(Your assignment):
Reproduce word for word the part of the article on Germany's cultural protection laws below, starting at "The German government’s" and ending at "over €300,000 ($326,000).".

(Study text):
* * * * *

Why You Should Worry About Germany’s Radical New Cultural Protection Laws
Collectors have compared it to expropriation.
The German government’s planned amendment to the country’s cultural protection legislation has been derided by art professionals as potentially damaging the art trade in Germany. But how will it effect the international art market?
The law seeks to tighten export regulations so that all artworks, even those traveling within the EU, require a government-issued export permit if the works are older than 70 years and valued over €300,000 ($326,000).
In Germany, gallerists, collectors, artists, auction houses, and even art fair managers have fiercely opposed the government’s plans, arguing that the law will introduce further obstacles into the already lagging German art market; some even compared the suggested amendment to expropriation.
Interestingly, outside of Germany the effects of this explosive law barely seem to have registered. artnet News contacted the US branches of six German-owned galleries for comment: Two replied, and only one was prepared to comment.
Even New York’s Neue Museum, which exclusively shows works that will be most affected by the new law due to their dates and price point, weren’t prepared to comment on the topic.
The reality is that the law will inevitably have a global impact. Germany is the largest economy in Europe and many of the world’s leading artists, galleries, and museums, as well as a host of collectors and auction houses are based in the country.

* * * * *

(Excerpted records):
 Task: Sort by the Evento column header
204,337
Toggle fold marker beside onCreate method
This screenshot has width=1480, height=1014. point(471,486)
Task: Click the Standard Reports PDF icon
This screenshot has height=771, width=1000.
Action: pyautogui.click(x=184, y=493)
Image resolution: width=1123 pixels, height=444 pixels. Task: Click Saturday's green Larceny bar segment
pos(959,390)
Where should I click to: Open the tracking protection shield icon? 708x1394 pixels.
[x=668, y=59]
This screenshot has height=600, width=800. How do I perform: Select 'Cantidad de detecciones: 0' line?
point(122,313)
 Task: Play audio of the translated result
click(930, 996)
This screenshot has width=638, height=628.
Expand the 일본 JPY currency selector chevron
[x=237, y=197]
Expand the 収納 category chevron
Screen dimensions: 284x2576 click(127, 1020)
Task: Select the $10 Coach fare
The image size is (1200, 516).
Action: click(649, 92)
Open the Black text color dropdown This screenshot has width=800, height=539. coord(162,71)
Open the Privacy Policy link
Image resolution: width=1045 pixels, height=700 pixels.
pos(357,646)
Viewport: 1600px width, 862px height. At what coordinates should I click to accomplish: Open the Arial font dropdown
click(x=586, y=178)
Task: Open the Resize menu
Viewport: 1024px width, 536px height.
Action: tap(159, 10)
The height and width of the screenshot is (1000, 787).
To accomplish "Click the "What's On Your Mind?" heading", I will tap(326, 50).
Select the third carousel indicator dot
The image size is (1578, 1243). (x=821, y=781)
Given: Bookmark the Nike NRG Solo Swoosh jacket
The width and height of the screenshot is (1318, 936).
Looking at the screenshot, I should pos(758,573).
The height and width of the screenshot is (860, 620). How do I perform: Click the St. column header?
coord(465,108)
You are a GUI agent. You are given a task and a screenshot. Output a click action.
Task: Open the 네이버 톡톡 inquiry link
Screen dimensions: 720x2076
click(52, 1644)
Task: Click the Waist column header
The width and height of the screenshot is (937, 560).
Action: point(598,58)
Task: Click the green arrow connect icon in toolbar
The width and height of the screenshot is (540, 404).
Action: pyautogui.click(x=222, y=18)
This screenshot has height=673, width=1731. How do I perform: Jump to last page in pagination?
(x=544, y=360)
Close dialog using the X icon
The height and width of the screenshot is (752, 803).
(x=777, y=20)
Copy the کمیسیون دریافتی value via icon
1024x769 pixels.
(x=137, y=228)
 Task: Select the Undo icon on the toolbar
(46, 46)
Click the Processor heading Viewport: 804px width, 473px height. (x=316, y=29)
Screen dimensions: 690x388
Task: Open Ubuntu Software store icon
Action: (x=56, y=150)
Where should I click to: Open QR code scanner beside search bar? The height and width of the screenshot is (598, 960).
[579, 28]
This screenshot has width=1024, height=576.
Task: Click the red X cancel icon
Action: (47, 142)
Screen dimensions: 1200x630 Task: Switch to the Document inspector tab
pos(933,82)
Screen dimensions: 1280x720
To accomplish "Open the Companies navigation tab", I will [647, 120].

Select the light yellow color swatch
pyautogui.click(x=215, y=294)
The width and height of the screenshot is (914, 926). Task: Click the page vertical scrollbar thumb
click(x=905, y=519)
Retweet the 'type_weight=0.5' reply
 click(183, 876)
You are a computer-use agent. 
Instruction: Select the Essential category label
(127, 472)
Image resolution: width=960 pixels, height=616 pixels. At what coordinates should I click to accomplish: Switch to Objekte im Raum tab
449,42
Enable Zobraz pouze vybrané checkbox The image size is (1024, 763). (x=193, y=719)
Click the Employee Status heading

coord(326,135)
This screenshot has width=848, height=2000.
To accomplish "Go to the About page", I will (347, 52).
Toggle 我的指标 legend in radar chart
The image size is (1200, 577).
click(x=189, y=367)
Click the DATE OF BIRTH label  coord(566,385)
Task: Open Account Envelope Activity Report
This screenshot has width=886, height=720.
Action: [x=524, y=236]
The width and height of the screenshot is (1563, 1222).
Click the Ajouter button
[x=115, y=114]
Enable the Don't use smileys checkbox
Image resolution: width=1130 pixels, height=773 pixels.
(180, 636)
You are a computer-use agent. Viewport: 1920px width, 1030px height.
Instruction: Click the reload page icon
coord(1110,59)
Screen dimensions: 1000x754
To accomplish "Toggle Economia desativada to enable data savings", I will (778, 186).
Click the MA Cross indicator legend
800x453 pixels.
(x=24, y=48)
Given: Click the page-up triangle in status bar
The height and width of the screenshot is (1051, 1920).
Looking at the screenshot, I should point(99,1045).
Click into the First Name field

* * * * *

(Response):
The German government’s planned amendment to the country’s cultural protection legislation has been derided by art professionals as potentially damaging the art trade in Germany. But how will it effect the international art market?
The law seeks to tighten export regulations so that all artworks, even those traveling within the EU, require a government-issued export permit if the works are older than 70 years and valued over €300,000 ($326,000).